Когда он уселся напротив меня, устало откинувшись на спинку кресла, я инстинктивно посильнее закуталась в покрывало, подтянув к себе ноги. Губы Аргона тронула едва заметная улыбка, словно его забавляло мое поведение, но говорить он ничего не стал. В комнате повисла томительная тишина, прерываемая лишь треском горящих в камине поленьев. Пока я не понимала куда себя деть под пристальным взглядом мужчины, тот в свою очередь спокойно взирал на меня. Занервничав, я поднялась на ноги и, прижимая одной рукой покрывало к себе, второй же держа чашку, прошлась по комнате, с интересом разглядывая обстановку дома.
– Это вы? – удивленно спросила, посмотрев на портрет, висящий на обложенной камнем стене
– Я. Не похож разве? – усмехнулся варг, наблюдая за мной.
– Похожи, – прислонив чашку к груди, задумчиво проговорила я, скользя взглядом по картине, на которой варгу было, скорее всего, около тридцати лет, не более. – Борода вам очень идет. Отчего сбрили?
– Не знаю, в походе было не до бритья, поэтому и отрастил бороду, – пожал он плечами. – Эту картину рисовала в походе художница одна пленная. Когда она закончила портрет, я отпустил ее.
– С любовью рисовала, – больше для себя, чем для варга, проговорила тихо я.
– Почему с любовью? – заставил опомниться меня заинтересованный голос.
– Ну…взгляд такой у вас здесь добрый. Вроде бы ничего особенного в картине нет. Портрет как портрет, но создавался с теплом. Если бы вас рисовал кто-то, кто пылал бы к вам ненавистью, то так не вышло бы, обязательно художник невольно да отразил бы нечто в чертах такое, в чем можно было уловить, как он вас ненавидит. А так, – я повернулась к варгу, – у вас с ней были отношения? С этой художницей.
– Может ты будешь служить в моем гарнизоне лазутчиков? – едва уловимая улыбка тронула губы варга, когда он услышал это. – Да, у меня с этой девушкой были отношения. И нарисовать портрет – это была ее идея. Она тогда сказала, что как только сделает последний штрих – война закончится в нашу пользу. Я посмеялся только, но так и вышло. В благодарность я отпустил и ее саму, и представителей ее ковена.
– Ведьма значит, – засмеялась я, поставив чашку на стол. – Пророчица. Видела просто, что вы победите.
Стоя перед сидящим в кресле варгом всего сантиметрах в двадцати от него, я с интересом смотрела на него сверху вниз, судорожно сжимая пальцами окутывающее меня покрывало. В какой-то момент в платиновых глазах мужчины вновь мелькнуло нечто такое, что я видела тогда после поцелуя. То же едкое, пожирающее какое-то чувство, которое словно рвалось из него, кипело и пылало, но проявляло себя лишь во взгляде. Мой внутренний мир враз среагировал на этот взгляд, заставив задышать чаще, отрывистее, так, словно мне страшно от чего-то, чего я еще не понимала.

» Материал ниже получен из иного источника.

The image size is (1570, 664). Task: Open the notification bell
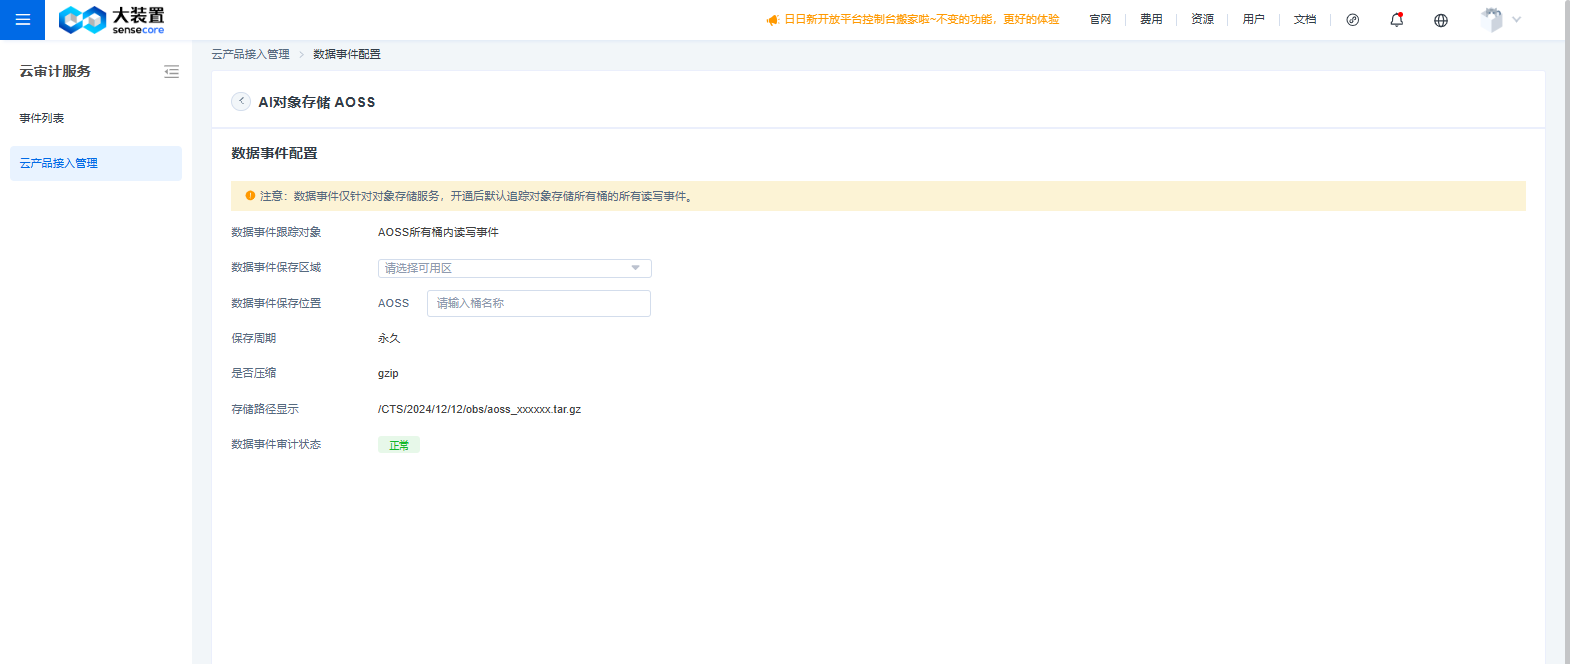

Не знаю почему, не могла дать объяснения своему поступку, но моя рука потянулась к щеке сидящего мужчины, на миг замерла, и наконец дотронулась до его слегка колючей от легкой небритости кожи в том месте, где пролегали отметины минувшей борьбы за право жить. Глаза варга сузились и огонь в них стал еще ярче.
– Вы не такой, как остальные вервольфы, – хрипло проговорила я так, словно за меня в это время слова произносил некто другой.
– Почему не такой? – спросил варг, и я ощутила его выдох на своей ладони.